New Zealand has been kept updated around the clock with video and pictures from the Stuff website, Prime TV and a multitude of Sky channels. We had cheered two bronze medal efforts before competition overnight, and there were high hopes the tally would be increased by this morning.
We have had plenty to cheer about. The women's hockey team scored a fantastic win over Australia and the women's soccer team beat Cameroon to qualify for the next stage.
The women also featured in the heartbreak story of the Games for the New Zealand team when the women's quadruple sculls crew looked sure to row to a place in the finals. Instead they were left stranded when Louise Trappitt's blade caught something and snapped on Lake Dorney.
A wonderful thing about Olympics is that daily diet of human interest stories it has thrown up. Whatever the debate over the varying qualities of competitors, those who are extraordinarily bad by comparison with their Olympic peers invariably win fame.

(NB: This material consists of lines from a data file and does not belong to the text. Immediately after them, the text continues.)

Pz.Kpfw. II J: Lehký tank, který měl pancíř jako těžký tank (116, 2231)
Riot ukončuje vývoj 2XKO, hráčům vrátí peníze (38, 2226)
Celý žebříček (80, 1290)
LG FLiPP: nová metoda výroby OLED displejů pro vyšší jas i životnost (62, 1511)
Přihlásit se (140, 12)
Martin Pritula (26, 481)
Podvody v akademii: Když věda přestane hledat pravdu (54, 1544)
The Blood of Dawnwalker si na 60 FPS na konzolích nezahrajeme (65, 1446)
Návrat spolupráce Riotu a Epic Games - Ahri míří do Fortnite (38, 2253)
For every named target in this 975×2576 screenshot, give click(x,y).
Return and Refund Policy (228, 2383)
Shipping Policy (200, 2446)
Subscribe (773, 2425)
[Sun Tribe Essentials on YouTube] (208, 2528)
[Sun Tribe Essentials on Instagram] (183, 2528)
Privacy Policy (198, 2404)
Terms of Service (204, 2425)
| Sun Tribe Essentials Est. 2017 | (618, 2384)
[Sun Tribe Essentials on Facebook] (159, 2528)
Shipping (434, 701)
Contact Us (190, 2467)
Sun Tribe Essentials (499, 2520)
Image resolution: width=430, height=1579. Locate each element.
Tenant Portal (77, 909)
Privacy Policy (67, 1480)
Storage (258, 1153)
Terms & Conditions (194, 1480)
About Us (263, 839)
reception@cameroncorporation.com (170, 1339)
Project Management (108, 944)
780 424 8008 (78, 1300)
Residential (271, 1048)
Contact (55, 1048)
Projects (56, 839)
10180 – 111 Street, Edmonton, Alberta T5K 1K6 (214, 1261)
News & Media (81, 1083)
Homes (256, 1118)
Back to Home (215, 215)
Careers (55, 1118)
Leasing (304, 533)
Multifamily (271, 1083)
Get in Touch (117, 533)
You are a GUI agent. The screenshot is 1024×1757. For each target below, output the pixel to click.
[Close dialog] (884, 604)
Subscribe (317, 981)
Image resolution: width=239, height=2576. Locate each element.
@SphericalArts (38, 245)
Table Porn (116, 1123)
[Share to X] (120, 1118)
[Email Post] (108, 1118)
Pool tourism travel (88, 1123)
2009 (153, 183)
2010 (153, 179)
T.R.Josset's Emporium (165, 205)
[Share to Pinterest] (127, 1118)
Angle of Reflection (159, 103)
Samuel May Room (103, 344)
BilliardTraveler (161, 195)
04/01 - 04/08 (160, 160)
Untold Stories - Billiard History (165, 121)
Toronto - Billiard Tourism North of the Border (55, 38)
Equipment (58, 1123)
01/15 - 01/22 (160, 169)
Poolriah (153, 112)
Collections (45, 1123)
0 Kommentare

We have seen in earlier Games Eddie the Eagle, Britain's decidedly average skier, and Eric the Eel, Equatorial Guinea's equally decidedly average swimmer. This time we have, from Niger, slow rower Hamadou Djibo.
We have also seen the remarkable self-inflicted failure of an athlete who ate his way out of London.
Georgian boxer Merab Turkadze went all the way to Olympics only to be disqualified because he couldn't make the bantamweight mark.
A team mate reported the Games village food was very good. Controversy has included the disqualification of four badminton pairs who set out to lose games to ensure they played weaker opponents in the next round. We have also had the expected bad calls in boxing - and one decision overturned.
Yesterday we celebrated seeing rowers Rebecca Scown and Juliette Haigh on the podium. A day earlier it was equestrians Andrew Nicholson, Jonelle Richards, Mark Todd, Jock Paget and Caroline Powell.
By the time you read this we may already be celebrating another success, because what's certain is we can expect more of everything - the drama, the controversy, the records, and, for New Zealand, more medals.